-- Source passage follows --
“Lion City: Singapore and the Invention of Modern Asia” by Jeevan Vasagar

Jeevan Vasagar Jeevan Vasagar

Viewed from a perch in Hong Kong, one of the most striking things about Lion City, Jeevan Vasagar’s new book on Singapore, Hong Kong’s best frenemy, is that it includes nary a mention of Asia’s World City.

A Hong Kong reader’s hackles will be immediately raised by Lion City’s somewhat breathless subtitle: “Singapore and Invention of Modern Asia”. The book itself, thankfully, is far more measured. Vasagar was formerly Malaysia and Singapore correspondent for the Financial Times and has family connections in the city. The journalistic training shows through: the book, essentially a collection of extended essays, is balanced, reasoned and thoroughly readable. The result is also—like Singapore itself, some might say—a bit colorless. At a time of heightened political rhetoric, this may be no bad thing.

 

Vasagar’s account is grounded in history: he runs through it quickly but effectively. He outlines the country’s formative periods, such as the Japanese occupation and the break with Malaysia and includes details both piquant—Canadian Prime Minister Justin Trudeau is a descendant of William Farquhar and “a local woman named Antoinette ‘Nonio’ Clement, of Malaccan-French descent”—and significant, that for example it was the Suez Canal that made Singapore:

 

In 1869, the year the Suez Canal opened, 99 steamers called at Singapore’s wharves. A decade later that figure had risen to 541.

 

He notes that

 

Singapore is the only non-white nation composed entirely of the descendants of settlers (except for the island nations of the Caribbean, where the native people were wiped out and replaced by enslaved Africans)

 

and the country’s unusual relationship with colonialism:

 

Around the globe, the impact of the West is recalled in many countries as a collective disaster. China invokes the memory of a ‘century of humiliation’ at the hands of Western powers. Across Africa, imperialists brought ruthless economic exploitation in diamond mines and rubber plantations, alongside a cruel system of racial dominance. In Singapore, the name of its European founder is a mark of prestige…

 

Lion City: Singapore and the Invention of Modern Asia, Jeevan Vasagar (Little Brown Australia, August 2012; Little Brown UK, September 2021; Pegasus, March 2022)
Lion City: Singapore and the Invention of Modern Asia, Jeevan Vasagar (Little Brown Australia, August 2012; Little Brown UK, September 2021; Pegasus, March 2022)

Vasagar soon moves on to a thematic treatment of his subject: a selection of chapter headings—The Engineered Society, The Model City, Authoritarianism with Gucci Handbags, Fighting Disease: From TB to Covid-19, ‘No one owes Singapore a living’, Asian Values—gives a pretty good idea.
-- Source passage concluded --
-- Dataset records follows --
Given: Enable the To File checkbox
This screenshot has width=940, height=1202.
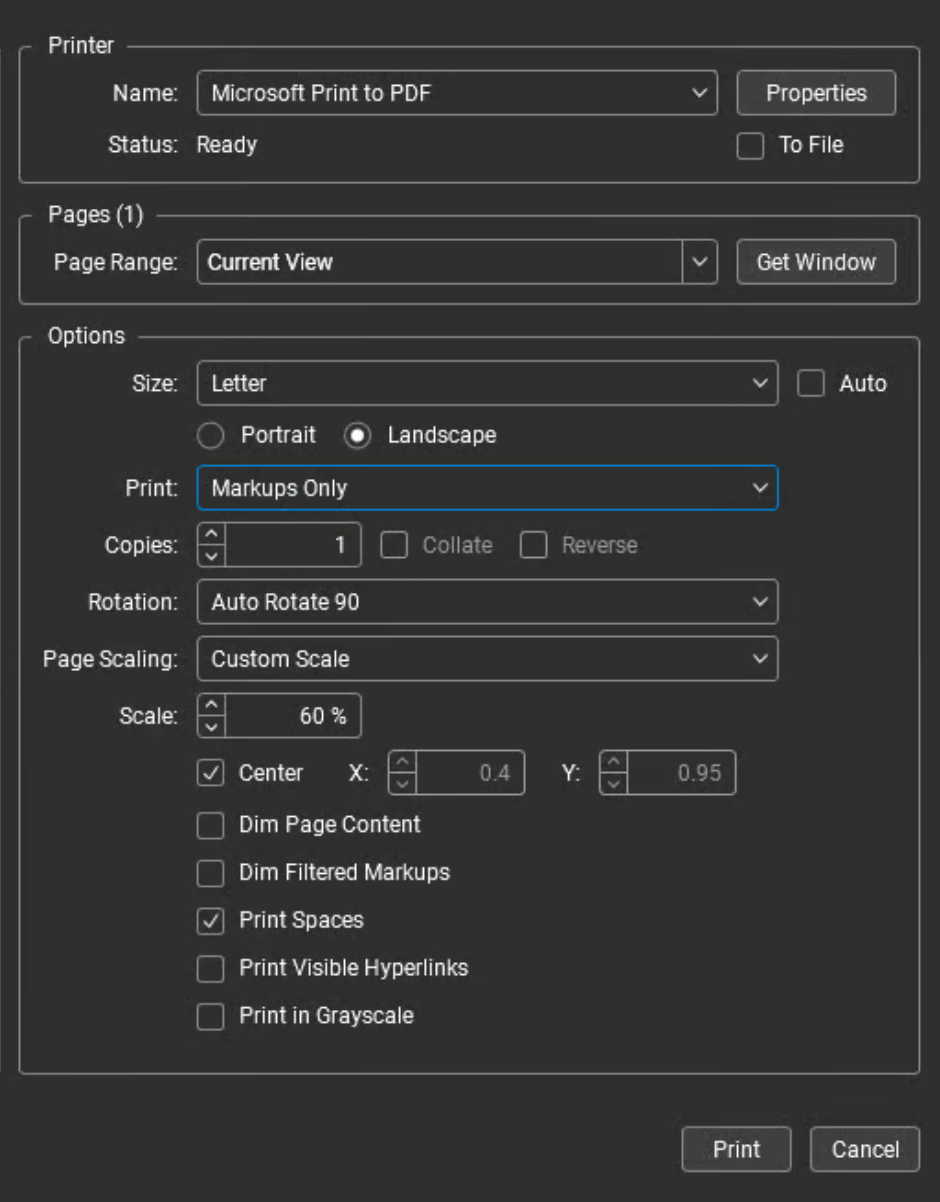Looking at the screenshot, I should (x=749, y=144).
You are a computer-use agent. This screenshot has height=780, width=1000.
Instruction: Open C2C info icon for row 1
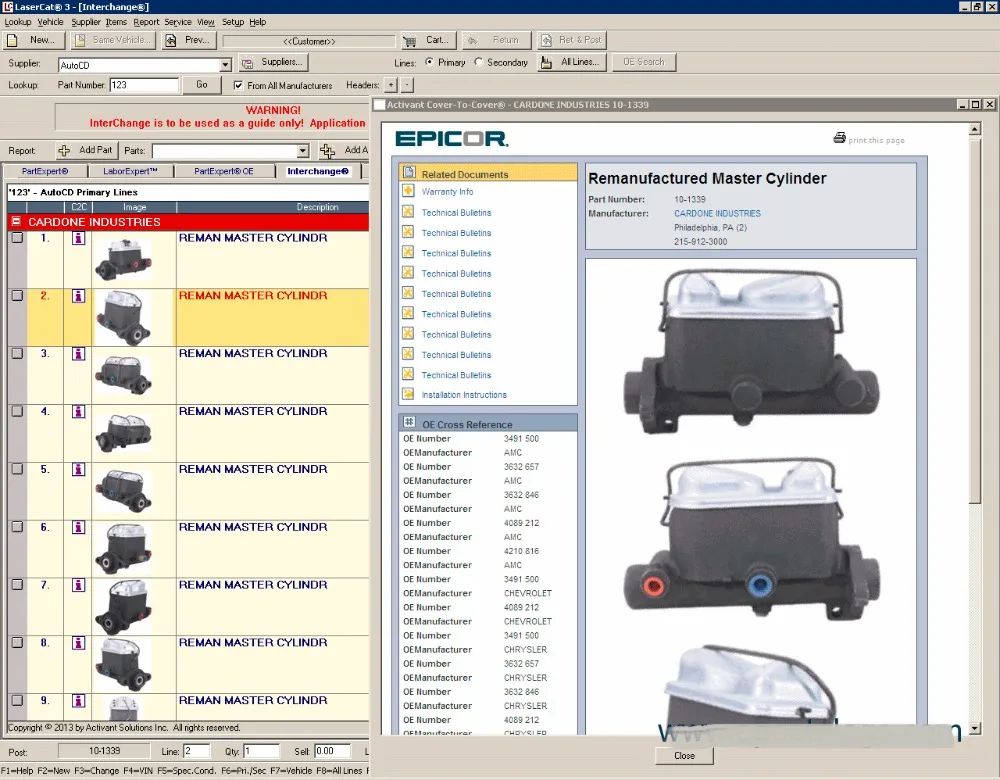pyautogui.click(x=78, y=239)
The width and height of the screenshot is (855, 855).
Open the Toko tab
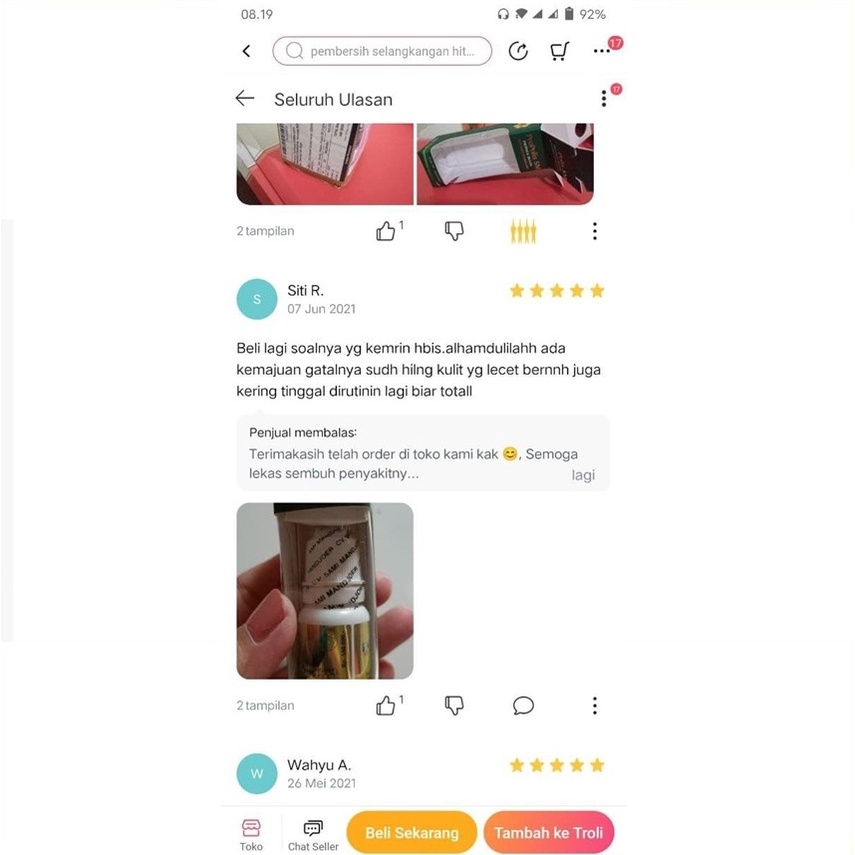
-- Dataset records concluded --
■ **Aim of the task**:
List every chapter heading that the book review names.

■ **Task output**:
- The Engineered Society
- The Model City
- Authoritarianism with Gucci Handbags
- Fighting Disease: From TB to Covid-19
- 'No one owes Singapore a living'
- Asian Values